The rise of collaboration apps in China, and how marketers can harness their potential

Workplace transformation remains one of the pandemic’s biggest stories. As companies shifted to remote work in 2020, adoption of collaboration tools in China skyrocketed—and Tencent’s app for enterprises, WeCom, was no exception. The app’s interoperability with WeChat and arsenal of business features will make it a valuable asset for marketers even after offices reopen.

In April 2016, WeCom launched as WeChat Work in China, to only moderate success. The pandemic has turbocharged its user growth, however. In December 2020, the number of monthly active users (MAUs) in China more than doubled year over year to reach 72.2 million, per research firm QuestMobile.

Alibaba’s own collaboration app, DingTalk, also saw tremendous uptake in China during the pandemic, among not just knowledge workers, but also students using it for remote learning. In March 2020, there were 61.9 million new installs of DingTalk in China, up 436% year over year, according to QuestMobile data.

Another trend driving work collaboration platforms is that companies in China are increasingly stringent about using nonofficial channels for business conversations, which often take place on WeChat.

It’s no surprise, then, that China’s digital giants see the B2B space as the next frontier. ByteDance, the parent company of TikTok, launched collaboration app Feishu (known internationally as Lark) in 2019, and ecommerce giant Pinduoduo also entered the space last March with the app Knock.

In addition to the usual videoconferencing and file-sharing tools, one of WeCom’s core strengths is its interoperability with WeChat’s ecosystem (the super app had 1.23 billion MAUs worldwide as of Q4 2020, according to Tencent), which enables WeCom users to easily communicate with existing users of WeChat, even if they haven’t downloaded WeCom.

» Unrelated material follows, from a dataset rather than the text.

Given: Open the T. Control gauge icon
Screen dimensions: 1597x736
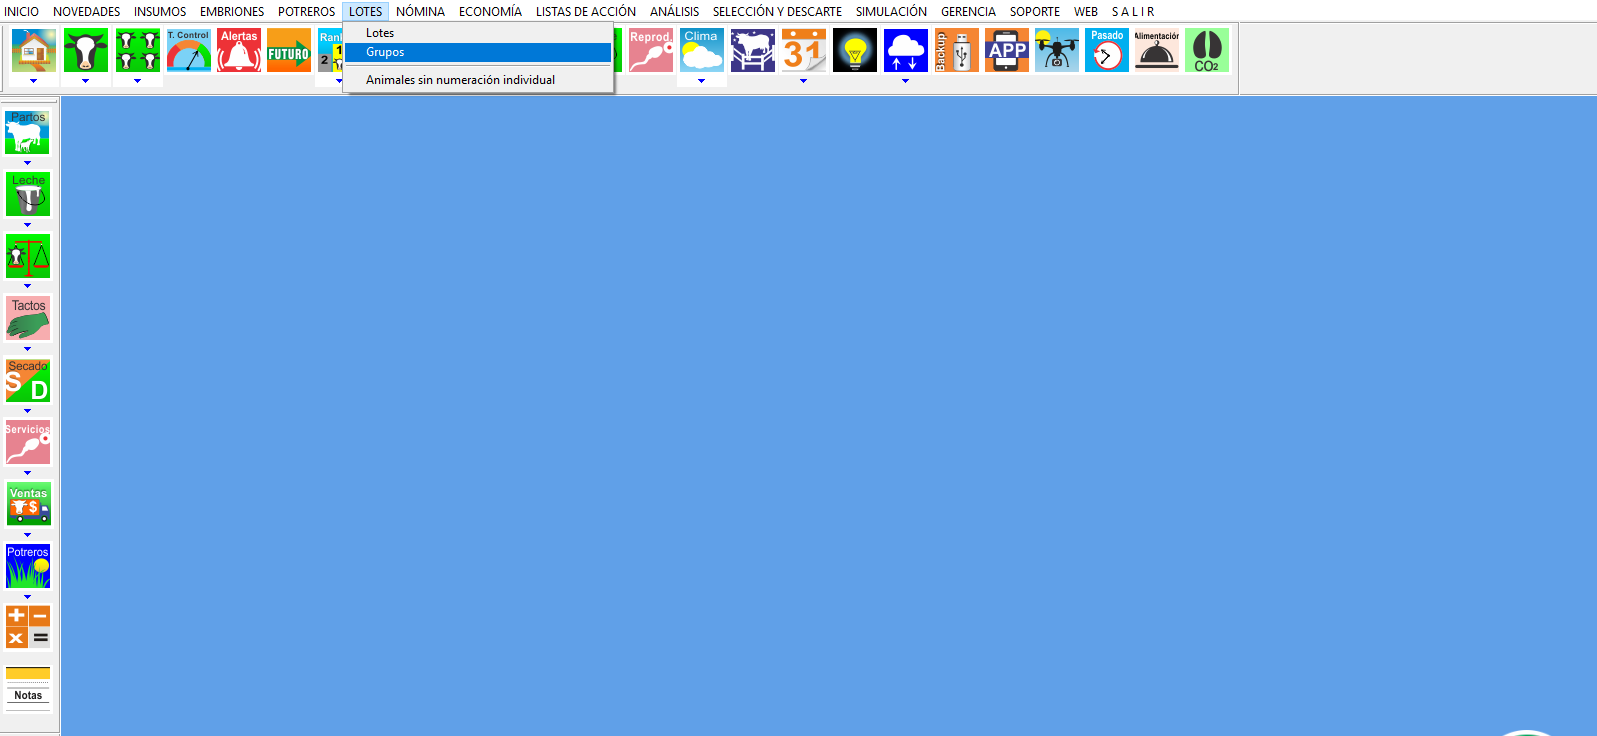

WeCom enables users to “flip” a group chat on WeChat into a company-owned conversation when they share a particular miniprogram with the participants.

Also shareable with WeChat users are miniprograms developed for WeCom, as well as promotional materials and industry insights.

“All kinds of classic B2B marketing scenarios, where you provide support through sharing content, are supercharged within WeCom,” said Aaron Chang, founder of China-based marketing automation platform JINGdigital.

He pointed to three areas in particular where the app could be a powerful marketing tool. The first was guiding prospects at the top of the funnel to engage one-on-one with the sales team, which can reassign the conversations as needed.

The second was sharing content with various account segments. Marketers can add clients or prospects to different group chats, via an invitation or QR code, to provide personalized engagement and push targeted content. “We’ve seen much higher response rates [for content shared in group chats] than for content pushed through an official channel, like a company account,” Chang said.

The third was intracompany marketing communication. When opted in, business partners or different branches of a company can access each other’s organizational structures and contact lists, according to Chang, enabling marketing and sales teams to send campaigns, product announcements, and other content directly to decision-makers. This is particularly useful when marketing to dealers and distributors.

In the increasingly crowded enterprise app landscape, platforms can stand out by elevating not only workflows, but the work experience as a whole. Expect collaboration apps in China to expand beyond productivity and into content and services, particularly in healthcare and fitness.